● Saved entries:

***

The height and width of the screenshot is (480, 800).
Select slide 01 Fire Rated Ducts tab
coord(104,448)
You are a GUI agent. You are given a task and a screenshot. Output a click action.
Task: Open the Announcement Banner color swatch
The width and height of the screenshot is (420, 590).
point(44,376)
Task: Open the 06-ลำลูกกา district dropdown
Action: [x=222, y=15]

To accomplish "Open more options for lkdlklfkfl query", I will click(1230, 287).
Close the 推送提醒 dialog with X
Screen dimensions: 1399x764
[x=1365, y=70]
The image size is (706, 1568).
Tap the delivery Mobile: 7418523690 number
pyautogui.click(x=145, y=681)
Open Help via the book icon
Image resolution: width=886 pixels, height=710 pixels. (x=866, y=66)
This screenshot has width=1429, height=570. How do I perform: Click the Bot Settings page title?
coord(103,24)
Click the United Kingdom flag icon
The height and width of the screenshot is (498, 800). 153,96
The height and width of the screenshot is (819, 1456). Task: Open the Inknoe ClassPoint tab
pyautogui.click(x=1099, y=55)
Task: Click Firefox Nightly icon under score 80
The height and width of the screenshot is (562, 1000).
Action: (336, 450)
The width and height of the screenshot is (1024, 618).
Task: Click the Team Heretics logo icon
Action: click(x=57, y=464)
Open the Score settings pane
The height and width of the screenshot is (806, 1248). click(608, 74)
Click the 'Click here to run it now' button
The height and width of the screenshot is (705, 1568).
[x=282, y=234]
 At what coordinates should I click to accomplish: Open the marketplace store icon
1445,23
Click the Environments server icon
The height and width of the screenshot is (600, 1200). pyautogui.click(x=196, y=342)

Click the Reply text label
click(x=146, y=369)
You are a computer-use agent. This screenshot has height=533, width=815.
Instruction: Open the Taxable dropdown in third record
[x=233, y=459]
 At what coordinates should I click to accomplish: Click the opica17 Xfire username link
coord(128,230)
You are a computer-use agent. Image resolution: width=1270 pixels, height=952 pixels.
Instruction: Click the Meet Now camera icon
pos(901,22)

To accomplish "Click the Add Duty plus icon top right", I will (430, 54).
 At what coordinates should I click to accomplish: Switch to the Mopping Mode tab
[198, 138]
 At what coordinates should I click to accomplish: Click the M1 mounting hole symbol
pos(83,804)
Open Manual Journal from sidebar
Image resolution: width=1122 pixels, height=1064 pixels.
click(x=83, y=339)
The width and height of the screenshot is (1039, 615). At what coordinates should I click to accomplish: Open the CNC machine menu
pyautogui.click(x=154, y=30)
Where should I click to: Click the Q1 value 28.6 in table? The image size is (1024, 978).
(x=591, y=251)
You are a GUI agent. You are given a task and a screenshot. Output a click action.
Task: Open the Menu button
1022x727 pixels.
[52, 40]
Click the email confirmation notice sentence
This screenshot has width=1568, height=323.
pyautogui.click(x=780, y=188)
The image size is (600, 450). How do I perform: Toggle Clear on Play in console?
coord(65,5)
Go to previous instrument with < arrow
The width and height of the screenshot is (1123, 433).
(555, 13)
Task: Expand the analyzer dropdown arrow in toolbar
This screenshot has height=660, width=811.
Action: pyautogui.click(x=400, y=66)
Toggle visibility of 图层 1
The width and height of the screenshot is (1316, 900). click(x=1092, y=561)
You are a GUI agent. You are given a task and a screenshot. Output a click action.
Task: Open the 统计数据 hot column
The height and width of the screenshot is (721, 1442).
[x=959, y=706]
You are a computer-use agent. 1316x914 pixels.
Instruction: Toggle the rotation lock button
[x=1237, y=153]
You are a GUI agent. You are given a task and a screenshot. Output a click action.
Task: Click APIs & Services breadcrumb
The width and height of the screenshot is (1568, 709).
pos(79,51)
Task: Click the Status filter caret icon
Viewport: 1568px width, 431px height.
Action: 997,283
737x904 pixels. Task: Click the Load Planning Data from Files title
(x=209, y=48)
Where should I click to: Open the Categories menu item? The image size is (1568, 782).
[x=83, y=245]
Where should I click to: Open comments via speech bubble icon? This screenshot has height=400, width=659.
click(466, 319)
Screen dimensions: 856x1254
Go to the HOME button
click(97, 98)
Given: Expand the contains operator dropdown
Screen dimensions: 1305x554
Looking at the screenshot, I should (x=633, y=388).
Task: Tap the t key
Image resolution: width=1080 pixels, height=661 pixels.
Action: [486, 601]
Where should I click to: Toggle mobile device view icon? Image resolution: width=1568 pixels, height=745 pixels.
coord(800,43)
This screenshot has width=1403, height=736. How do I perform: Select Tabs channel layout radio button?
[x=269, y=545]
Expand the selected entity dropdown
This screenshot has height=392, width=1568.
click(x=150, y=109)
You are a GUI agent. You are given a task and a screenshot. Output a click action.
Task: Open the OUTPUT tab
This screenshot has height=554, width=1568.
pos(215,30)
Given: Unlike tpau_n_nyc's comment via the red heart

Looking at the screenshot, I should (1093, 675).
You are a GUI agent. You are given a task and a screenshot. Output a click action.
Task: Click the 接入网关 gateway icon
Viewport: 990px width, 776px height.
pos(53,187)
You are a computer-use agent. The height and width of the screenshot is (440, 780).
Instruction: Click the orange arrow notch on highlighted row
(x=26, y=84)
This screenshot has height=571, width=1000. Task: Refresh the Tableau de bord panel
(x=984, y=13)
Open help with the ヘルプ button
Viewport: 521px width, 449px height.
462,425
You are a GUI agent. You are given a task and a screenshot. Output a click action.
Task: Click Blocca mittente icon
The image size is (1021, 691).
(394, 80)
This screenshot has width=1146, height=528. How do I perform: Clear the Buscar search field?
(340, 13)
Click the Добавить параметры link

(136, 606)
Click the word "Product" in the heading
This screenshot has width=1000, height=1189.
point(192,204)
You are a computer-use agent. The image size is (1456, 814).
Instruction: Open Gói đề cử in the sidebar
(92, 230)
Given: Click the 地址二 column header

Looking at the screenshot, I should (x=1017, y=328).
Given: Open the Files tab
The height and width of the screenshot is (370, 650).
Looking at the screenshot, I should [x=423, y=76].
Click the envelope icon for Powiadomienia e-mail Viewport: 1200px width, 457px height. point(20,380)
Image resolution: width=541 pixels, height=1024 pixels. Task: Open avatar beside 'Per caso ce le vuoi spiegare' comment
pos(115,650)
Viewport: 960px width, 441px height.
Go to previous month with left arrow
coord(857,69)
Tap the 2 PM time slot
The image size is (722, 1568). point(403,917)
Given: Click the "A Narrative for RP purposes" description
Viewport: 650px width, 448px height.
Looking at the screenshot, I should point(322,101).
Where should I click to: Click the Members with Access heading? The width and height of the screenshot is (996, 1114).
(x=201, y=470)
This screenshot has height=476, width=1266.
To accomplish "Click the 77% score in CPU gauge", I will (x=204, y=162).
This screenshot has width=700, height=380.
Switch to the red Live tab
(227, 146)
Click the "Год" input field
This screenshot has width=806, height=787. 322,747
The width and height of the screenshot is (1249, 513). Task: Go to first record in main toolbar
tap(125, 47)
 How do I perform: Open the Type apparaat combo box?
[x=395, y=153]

***

● WHAT YOU ARE ASKED TO DO: The answer must be all of the entries, restated exactly.

● RESPONSE TO THE TASK:
The height and width of the screenshot is (480, 800).
Select slide 01 Fire Rated Ducts tab
coord(104,448)
You are a GUI agent. You are given a task and a screenshot. Output a click action.
Task: Open the Announcement Banner color swatch
The width and height of the screenshot is (420, 590).
point(44,376)
Task: Open the 06-ลำลูกกา district dropdown
Action: [x=222, y=15]

To accomplish "Open more options for lkdlklfkfl query", I will click(1230, 287).
Close the 推送提醒 dialog with X
Screen dimensions: 1399x764
[x=1365, y=70]
The image size is (706, 1568).
Tap the delivery Mobile: 7418523690 number
pyautogui.click(x=145, y=681)
Open Help via the book icon
Image resolution: width=886 pixels, height=710 pixels. (x=866, y=66)
This screenshot has width=1429, height=570. How do I perform: Click the Bot Settings page title?
coord(103,24)
Click the United Kingdom flag icon
The height and width of the screenshot is (498, 800). 153,96
The height and width of the screenshot is (819, 1456). Task: Open the Inknoe ClassPoint tab
pyautogui.click(x=1099, y=55)
Task: Click Firefox Nightly icon under score 80
The height and width of the screenshot is (562, 1000).
Action: (336, 450)
The width and height of the screenshot is (1024, 618).
Task: Click the Team Heretics logo icon
Action: click(x=57, y=464)
Open the Score settings pane
The height and width of the screenshot is (806, 1248). click(608, 74)
Click the 'Click here to run it now' button
The height and width of the screenshot is (705, 1568).
[x=282, y=234]
 At what coordinates should I click to accomplish: Open the marketplace store icon
1445,23
Click the Environments server icon
The height and width of the screenshot is (600, 1200). pyautogui.click(x=196, y=342)

Click the Reply text label
click(x=146, y=369)
You are a computer-use agent. This screenshot has height=533, width=815.
Instruction: Open the Taxable dropdown in third record
[x=233, y=459]
 At what coordinates should I click to accomplish: Click the opica17 Xfire username link
coord(128,230)
You are a computer-use agent. Image resolution: width=1270 pixels, height=952 pixels.
Instruction: Click the Meet Now camera icon
pos(901,22)

To accomplish "Click the Add Duty plus icon top right", I will (430, 54).
 At what coordinates should I click to accomplish: Switch to the Mopping Mode tab
[198, 138]
 At what coordinates should I click to accomplish: Click the M1 mounting hole symbol
pos(83,804)
Open Manual Journal from sidebar
Image resolution: width=1122 pixels, height=1064 pixels.
click(x=83, y=339)
The width and height of the screenshot is (1039, 615). At what coordinates should I click to accomplish: Open the CNC machine menu
pyautogui.click(x=154, y=30)
Where should I click to: Click the Q1 value 28.6 in table? The image size is (1024, 978).
(x=591, y=251)
You are a GUI agent. You are given a task and a screenshot. Output a click action.
Task: Open the Menu button
1022x727 pixels.
[52, 40]
Click the email confirmation notice sentence
This screenshot has width=1568, height=323.
pyautogui.click(x=780, y=188)
The image size is (600, 450). How do I perform: Toggle Clear on Play in console?
coord(65,5)
Go to previous instrument with < arrow
The width and height of the screenshot is (1123, 433).
(555, 13)
Task: Expand the analyzer dropdown arrow in toolbar
This screenshot has height=660, width=811.
Action: pyautogui.click(x=400, y=66)
Toggle visibility of 图层 1
The width and height of the screenshot is (1316, 900). click(x=1092, y=561)
You are a GUI agent. You are given a task and a screenshot. Output a click action.
Task: Open the 统计数据 hot column
The height and width of the screenshot is (721, 1442).
[x=959, y=706]
You are a computer-use agent. 1316x914 pixels.
Instruction: Toggle the rotation lock button
[x=1237, y=153]
You are a GUI agent. You are given a task and a screenshot. Output a click action.
Task: Click APIs & Services breadcrumb
The width and height of the screenshot is (1568, 709).
pos(79,51)
Task: Click the Status filter caret icon
Viewport: 1568px width, 431px height.
Action: 997,283
737x904 pixels. Task: Click the Load Planning Data from Files title
(x=209, y=48)
Where should I click to: Open the Categories menu item? The image size is (1568, 782).
[x=83, y=245]
Where should I click to: Open comments via speech bubble icon? This screenshot has height=400, width=659.
click(466, 319)
Screen dimensions: 856x1254
Go to the HOME button
click(97, 98)
Given: Expand the contains operator dropdown
Screen dimensions: 1305x554
Looking at the screenshot, I should (x=633, y=388).
Task: Tap the t key
Image resolution: width=1080 pixels, height=661 pixels.
Action: [486, 601]
Where should I click to: Toggle mobile device view icon? Image resolution: width=1568 pixels, height=745 pixels.
coord(800,43)
This screenshot has width=1403, height=736. How do I perform: Select Tabs channel layout radio button?
[x=269, y=545]
Expand the selected entity dropdown
This screenshot has height=392, width=1568.
click(x=150, y=109)
You are a GUI agent. You are given a task and a screenshot. Output a click action.
Task: Open the OUTPUT tab
This screenshot has height=554, width=1568.
pos(215,30)
Given: Unlike tpau_n_nyc's comment via the red heart

Looking at the screenshot, I should (1093, 675).
You are a GUI agent. You are given a task and a screenshot. Output a click action.
Task: Click the 接入网关 gateway icon
Viewport: 990px width, 776px height.
pos(53,187)
You are a computer-use agent. The height and width of the screenshot is (440, 780).
Instruction: Click the orange arrow notch on highlighted row
(x=26, y=84)
This screenshot has height=571, width=1000. Task: Refresh the Tableau de bord panel
(x=984, y=13)
Open help with the ヘルプ button
Viewport: 521px width, 449px height.
462,425
You are a GUI agent. You are given a task and a screenshot. Output a click action.
Task: Click Blocca mittente icon
The image size is (1021, 691).
(394, 80)
This screenshot has width=1146, height=528. How do I perform: Clear the Buscar search field?
(340, 13)
Click the Добавить параметры link

(136, 606)
Click the word "Product" in the heading
This screenshot has width=1000, height=1189.
point(192,204)
You are a computer-use agent. The image size is (1456, 814).
Instruction: Open Gói đề cử in the sidebar
(92, 230)
Given: Click the 地址二 column header

Looking at the screenshot, I should (x=1017, y=328).
Given: Open the Files tab
The height and width of the screenshot is (370, 650).
Looking at the screenshot, I should [x=423, y=76].
Click the envelope icon for Powiadomienia e-mail Viewport: 1200px width, 457px height. point(20,380)
Image resolution: width=541 pixels, height=1024 pixels. Task: Open avatar beside 'Per caso ce le vuoi spiegare' comment
pos(115,650)
Viewport: 960px width, 441px height.
Go to previous month with left arrow
coord(857,69)
Tap the 2 PM time slot
The image size is (722, 1568). point(403,917)
Given: Click the "A Narrative for RP purposes" description
Viewport: 650px width, 448px height.
Looking at the screenshot, I should point(322,101).
Where should I click to: Click the Members with Access heading? The width and height of the screenshot is (996, 1114).
(x=201, y=470)
This screenshot has height=476, width=1266.
To accomplish "Click the 77% score in CPU gauge", I will (x=204, y=162).
This screenshot has width=700, height=380.
Switch to the red Live tab
(227, 146)
Click the "Год" input field
This screenshot has width=806, height=787. 322,747
The width and height of the screenshot is (1249, 513). Task: Go to first record in main toolbar
tap(125, 47)
 How do I perform: Open the Type apparaat combo box?
[x=395, y=153]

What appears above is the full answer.